きょうはこんな日でした ごまめのはぎしり

  kumogakure  
 
 
「クモガクレ」
Calumia godeffroyi
カワアナゴ科

2003.12.10(水)

 出張初日。小田原7時半過ぎの新幹線で東京に出て、8時半過ぎの山形新幹線で新庄へ。12時ちょっと過ぎに着きました。今回の同行者は技術系の後輩ひとり。彼は煙草を吸いませんから、お互い別々の指定席を取ったので、話しかける気遣いや話しかけられる面倒もなくてのんびりと旅を楽しみました。久しぶりに雪景色も見て、ひとりで悦に入っていました。

 でも、仕事はキツかったですね。13時から始まった機械の修理は20時まで掛かってしまいました。そうは言っても私は立会いだけですから、修理するメーカーの技術者と、測定する同行の後輩の仕事振りを見ているだけ(^^; それではすまないので、持って行った帳票と現物の確認などをやっていましたけど、本当は自分で手を出したかったですね。
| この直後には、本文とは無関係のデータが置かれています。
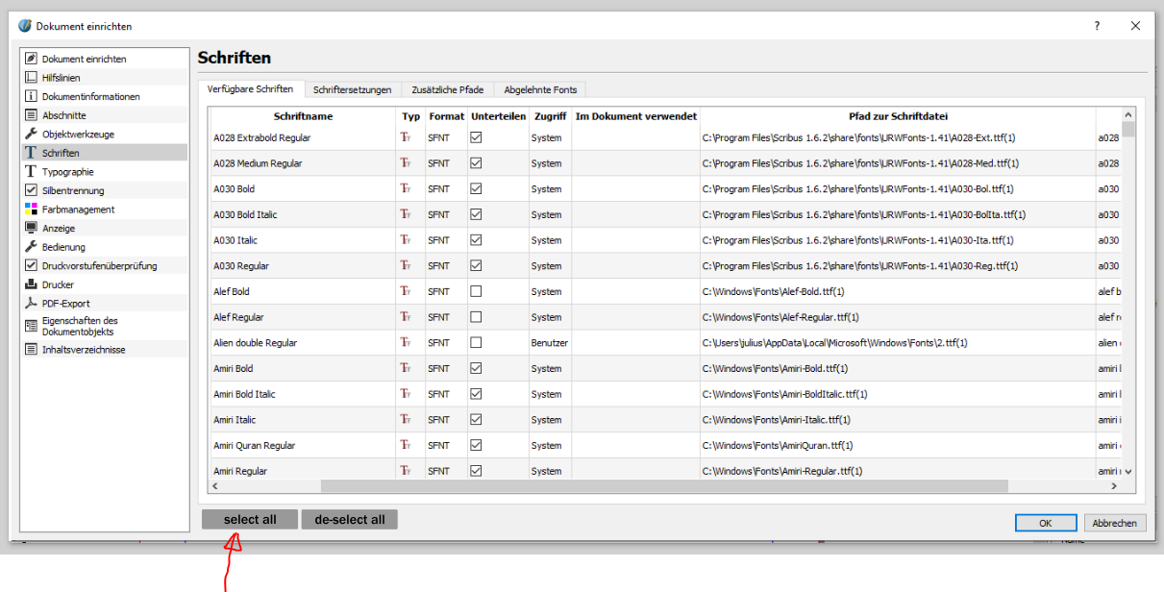1164x592 pixels.
Task: Click the de-select all button
Action: 349,520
 夜は地元のタクシーの運転手に教わった居酒屋で呑みました。こじんまりとしたいい店でしたよ。久保田の万寿が目についたので注文したんですが切れてた! 八海山に変えたのが心残りだったぐらいですね。タクシーの運転手もおもしろい男で、以前、後輩が乗ったときの運転手だったんですね。1年も前のことをお互いに覚えていて驚きました。明日の朝、ホテルに迎えて行ってもいいかと聞くので、もちろんOKを出しました。田舎はやっぱりいいなぁ。



  佐藤吉一氏編『白鳥省吾物語』(下巻)
    shiratori syougo monogatari.JPG    
 
 
 
 
2003.11.26
宮城県栗原郡栗駒町
白鳥省吾を研究する会 発行
3900円
 

    北斗の花環    白鳥省吾

   仰げば北斗七星
   空にかかる美はしの花環
   くく揺るぎなき永劫の花
   静かにほほえむ散らぬ花。

   星屑は濱の真砂のごとく
   その周囲に果てしなく散らばる時
   ああ かの北斗七星の花環こそ
   現し世の悩みのうへ
   歓喜の聲をあげて懸りぬ。

   見よ興亡幾千年の夢
   貧しき吟遊詩人ホーマーは歌ひ
   クレオパトラも
   ナポレオンもゲーテも今は何處
   仰げば空にかかる北斗の星
   かざすは誰ぞ 実はしの花環。

 とうとう下巻が出ました。下巻500頁、上下合せると1000頁という大作です。まずは著者におめでとうと申し上げ、日本詩人クラブの創設会員である白鳥省吾の偉業をまとめあげていただいたことに、後輩会員としてお礼申し上げます。
 それにしても微に入り細に入り、大変なものだと思います。研究書として詳細な年表があるのは当然としても、全国津々浦々にある詩碑や校歌まで網羅しています。詩碑に至っては著者自ら撮影した写真も含めて50葉近くが収められており、それだけでも膨大なエネルギーを費やしただろうことが想像できます。また、この本の特徴は、著者のHPを訪れた人が情報を寄せていることも挙げられるでしょう。詩碑の写真もメールで寄せられたことを知り、新しい時代の流れを予感させられました。白鳥省吾研究に留まらず、その周辺の日本詩壇を知る一級の資料と申せましょう。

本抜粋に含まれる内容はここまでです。